- [原文摘录]:
在nccl-tests-master根目录下:Ref[14]

cd nccl-tests-master
make CUDA_HOME=/usr/local/cuda-8.0 NCCL_HOME=/usr -j8
# 具体运行参数见 Ref[14]
./build/all_reduce_perf -b 8 -e 256M -f 2 -g 2

测试程序正常运行则表明NCCL安装成功


OpenCV

  • opencv/opencv on GitHub:https://github.com/opencv/opencv/releases

  • opencv/opencv_contrib on GitHub:https://github.com/opencv/opencv_contrib/releases

下载对应相同版本的tar.gz源文件

解压后将opencv_contrib存放在opencv目录下,以便安装

卸载旧版本OpenCV (可选)

进入源码build文件夹uninstall卸载:

cd ${OPENCV/SOURCE/PATH}
cd build
make uninstall

cd ..

- [执行任务]:
1. 请把安装说明中的这句话译成英文:“解压后将opencv_contrib存放在opencv目录下,以便安装”。
2. 用两句话概括这段安装说明。

- [记录数据]:

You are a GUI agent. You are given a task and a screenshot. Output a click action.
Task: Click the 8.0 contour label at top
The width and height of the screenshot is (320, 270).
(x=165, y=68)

- [各题答案]:
1. After extracting, place opencv_contrib in the opencv directory so that it can be installed.

2. 在nccl-tests-master根目录下编译并运行all_reduce_perf测试程序,测试程序正常运行即表明NCCL安装成功。OpenCV部分要求从GitHub下载opencv和opencv_contrib相同版本的tar.gz源文件,解压后将opencv_contrib放在opencv目录下;如需卸载旧版本OpenCV(可选),可进入源码build文件夹执行make uninstall。